Size and Density of Adelaide
The Adelaide metropolitan area has an estimated population of 1.33 million in 2017 (over a total area of 3,257 square kilometers), while the City of Adelaide has a population of around 23,000 (over an entire area of 15.57 square kilometers).
About three-quarters of the population of South Australia lives in the Adelaide metropolitan area.
The foreign-born population of the city is about 30%, with large Italian and Greek communities in the east and west suburbs of Fulham, West Lakes, Newton, Payneham, Campbelltown and Torrensville. There are substantial Vietnamese populations in the northwest and northern suburbs of Athol Park, Mansfield Park, Pooraka, Woodville and others. Immigrants from Sri Lanka and India are concentrated in the inner suburbs such as Enfield, Kilburn, and Park Holme.

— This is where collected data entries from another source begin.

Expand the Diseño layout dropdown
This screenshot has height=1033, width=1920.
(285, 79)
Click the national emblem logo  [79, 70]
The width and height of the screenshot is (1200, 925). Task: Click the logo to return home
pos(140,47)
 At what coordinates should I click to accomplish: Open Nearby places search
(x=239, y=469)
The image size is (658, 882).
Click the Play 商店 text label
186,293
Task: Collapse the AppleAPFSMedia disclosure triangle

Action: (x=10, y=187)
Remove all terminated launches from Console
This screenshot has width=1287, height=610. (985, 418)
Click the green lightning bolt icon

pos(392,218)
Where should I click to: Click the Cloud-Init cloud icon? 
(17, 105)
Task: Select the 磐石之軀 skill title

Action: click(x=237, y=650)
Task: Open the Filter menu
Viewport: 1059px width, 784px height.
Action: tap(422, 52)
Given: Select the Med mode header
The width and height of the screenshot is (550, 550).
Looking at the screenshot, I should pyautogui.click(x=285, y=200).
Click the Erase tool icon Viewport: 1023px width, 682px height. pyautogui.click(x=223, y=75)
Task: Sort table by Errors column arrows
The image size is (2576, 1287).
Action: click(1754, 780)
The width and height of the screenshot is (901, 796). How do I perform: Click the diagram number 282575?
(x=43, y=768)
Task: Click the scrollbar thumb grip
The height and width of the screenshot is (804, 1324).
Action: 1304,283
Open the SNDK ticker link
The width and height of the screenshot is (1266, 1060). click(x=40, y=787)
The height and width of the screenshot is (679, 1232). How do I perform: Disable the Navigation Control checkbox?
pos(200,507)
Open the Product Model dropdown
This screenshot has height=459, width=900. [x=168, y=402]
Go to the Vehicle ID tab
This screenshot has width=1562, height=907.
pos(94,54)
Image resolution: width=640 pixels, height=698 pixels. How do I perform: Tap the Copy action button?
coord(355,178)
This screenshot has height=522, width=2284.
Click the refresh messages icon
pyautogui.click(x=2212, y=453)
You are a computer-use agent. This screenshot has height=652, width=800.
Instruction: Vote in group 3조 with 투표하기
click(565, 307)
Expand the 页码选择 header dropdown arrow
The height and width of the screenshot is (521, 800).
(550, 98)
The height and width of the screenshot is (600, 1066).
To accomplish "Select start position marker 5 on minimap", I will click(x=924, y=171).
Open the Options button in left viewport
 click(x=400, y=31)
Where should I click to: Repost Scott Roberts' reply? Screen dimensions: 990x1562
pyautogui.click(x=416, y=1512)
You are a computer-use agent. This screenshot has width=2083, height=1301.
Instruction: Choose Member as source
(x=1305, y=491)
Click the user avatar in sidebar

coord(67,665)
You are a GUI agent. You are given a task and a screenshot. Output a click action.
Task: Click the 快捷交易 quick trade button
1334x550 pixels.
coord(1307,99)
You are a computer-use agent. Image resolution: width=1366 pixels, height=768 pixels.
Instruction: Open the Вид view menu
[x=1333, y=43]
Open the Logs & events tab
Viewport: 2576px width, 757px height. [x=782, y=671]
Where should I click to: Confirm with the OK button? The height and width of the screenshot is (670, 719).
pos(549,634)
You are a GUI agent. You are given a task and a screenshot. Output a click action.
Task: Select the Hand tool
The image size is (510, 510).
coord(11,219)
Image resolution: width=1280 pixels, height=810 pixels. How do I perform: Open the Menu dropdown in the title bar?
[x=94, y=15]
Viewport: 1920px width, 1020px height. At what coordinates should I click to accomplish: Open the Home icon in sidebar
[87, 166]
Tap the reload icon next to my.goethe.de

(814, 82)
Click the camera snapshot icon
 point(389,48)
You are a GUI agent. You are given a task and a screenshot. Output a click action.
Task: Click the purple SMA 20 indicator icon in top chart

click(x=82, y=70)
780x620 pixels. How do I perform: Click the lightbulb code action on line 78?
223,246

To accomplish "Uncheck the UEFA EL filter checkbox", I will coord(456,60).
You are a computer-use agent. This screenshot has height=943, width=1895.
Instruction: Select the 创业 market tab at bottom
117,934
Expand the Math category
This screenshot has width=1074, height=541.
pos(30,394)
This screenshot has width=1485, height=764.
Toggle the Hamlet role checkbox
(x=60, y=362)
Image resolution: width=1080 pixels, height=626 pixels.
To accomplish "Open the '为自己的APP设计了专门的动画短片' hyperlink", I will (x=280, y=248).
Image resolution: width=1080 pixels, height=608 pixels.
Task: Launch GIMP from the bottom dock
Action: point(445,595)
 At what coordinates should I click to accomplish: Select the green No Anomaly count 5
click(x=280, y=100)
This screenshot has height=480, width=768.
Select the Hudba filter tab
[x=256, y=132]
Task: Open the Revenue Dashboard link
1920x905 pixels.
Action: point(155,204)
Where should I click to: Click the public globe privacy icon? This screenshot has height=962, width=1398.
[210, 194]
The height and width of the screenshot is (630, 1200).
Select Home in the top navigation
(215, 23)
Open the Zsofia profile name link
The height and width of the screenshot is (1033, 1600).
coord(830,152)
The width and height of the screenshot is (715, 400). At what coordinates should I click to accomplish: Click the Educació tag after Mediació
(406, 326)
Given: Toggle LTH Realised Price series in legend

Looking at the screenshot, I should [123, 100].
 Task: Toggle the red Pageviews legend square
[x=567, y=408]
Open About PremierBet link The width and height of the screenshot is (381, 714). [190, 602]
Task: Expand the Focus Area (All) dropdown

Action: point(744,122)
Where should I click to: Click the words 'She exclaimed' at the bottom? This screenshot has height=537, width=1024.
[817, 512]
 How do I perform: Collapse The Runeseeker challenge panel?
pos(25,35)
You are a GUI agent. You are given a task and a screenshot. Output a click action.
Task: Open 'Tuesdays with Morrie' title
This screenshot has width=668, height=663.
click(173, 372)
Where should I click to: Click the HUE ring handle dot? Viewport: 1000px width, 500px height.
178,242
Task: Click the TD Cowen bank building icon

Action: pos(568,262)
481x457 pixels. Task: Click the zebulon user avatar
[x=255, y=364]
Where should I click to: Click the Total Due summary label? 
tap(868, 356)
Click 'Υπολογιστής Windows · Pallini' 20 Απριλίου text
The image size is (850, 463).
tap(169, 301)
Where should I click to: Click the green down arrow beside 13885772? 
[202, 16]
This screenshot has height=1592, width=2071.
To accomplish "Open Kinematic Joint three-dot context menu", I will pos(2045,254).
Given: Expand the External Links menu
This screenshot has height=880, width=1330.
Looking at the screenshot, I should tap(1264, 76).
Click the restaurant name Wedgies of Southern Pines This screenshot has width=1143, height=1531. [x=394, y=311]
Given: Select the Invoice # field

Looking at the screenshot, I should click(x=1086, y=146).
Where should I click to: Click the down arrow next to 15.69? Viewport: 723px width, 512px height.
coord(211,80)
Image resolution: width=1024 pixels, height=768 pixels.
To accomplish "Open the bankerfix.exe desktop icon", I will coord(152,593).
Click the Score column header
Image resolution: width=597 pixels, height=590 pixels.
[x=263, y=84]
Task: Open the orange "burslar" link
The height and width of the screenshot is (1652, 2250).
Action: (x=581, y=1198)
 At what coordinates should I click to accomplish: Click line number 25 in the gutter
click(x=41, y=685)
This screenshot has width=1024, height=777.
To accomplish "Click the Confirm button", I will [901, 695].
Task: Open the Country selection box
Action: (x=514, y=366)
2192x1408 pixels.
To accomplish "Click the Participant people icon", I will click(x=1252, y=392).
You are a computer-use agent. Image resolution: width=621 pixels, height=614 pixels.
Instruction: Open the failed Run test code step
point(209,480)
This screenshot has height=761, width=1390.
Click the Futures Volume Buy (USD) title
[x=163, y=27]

Recently, suburbs in the north and West have experienced substantial migration from Iran and Afghanistan. Chinese immigrants have settled mainly in the northeastern and eastern communities.
The largest communities of foreign-born residents of Adelaide originate from England (7%), Italy (1.5%), India (1.5%) China (1.4%) and Vietnam (1%).
While Adelaide was founded on religious tolerance, attracting many religious people and earning it the nickname "The City of Churches," about one-third of the population now has no religious affiliation, which makes Adelaide one of the least religious cities in the country.
English is a language often used in Adelaide, as well as Italian and Greek.
Before becoming a British settlement in 1836, the Adelaide area was inhabited by the indigenous Kaurna Aboriginal people. South Australia was proclaimed a British colony in 1836 with the city's layout based on the Sicilian city of Catania. The city was established as a planned colony of free immigrants with promised freedom of religion and liberties. Based on the ideas of Edward Gibbon Wakefield, the land was sold by the government at a price high enough to be unaffordable to journeymen and laborers, which means Adelaide does not have the convict settlement history of other cities in Australia. Although, Edward Wakefield served time for crimes and it has been found that two officers and a mayor at different points were escaped convicts.
After years of struggle, Adelaide eventually began to prosper and, by 1856, it was a self-governing colony. Electricity was introduced in 1900, and the city had a post-war boom after World War I that was followed by droughts and the Depression. It was slowly transformed from an agriculture-based economy to a modern city with many transformed pre-war factories.
Adelaide Population Growth
Over the past decade, certain areas of Adelaide have grown faster than others, notably Golden Grove and Mawson Lakes. According to a leading demographer of Australia, South Australia's population growth rate has been very rapid. As it stands now, many new migrants initially come to South Australian regions like Adelaide first, eventually leaving for larger cultural communities further into the country.
In 2013, South Australia's population grew 0.9%, which is much faster than many countries although it still lags behind almost every other Australian state, primarily due to geography.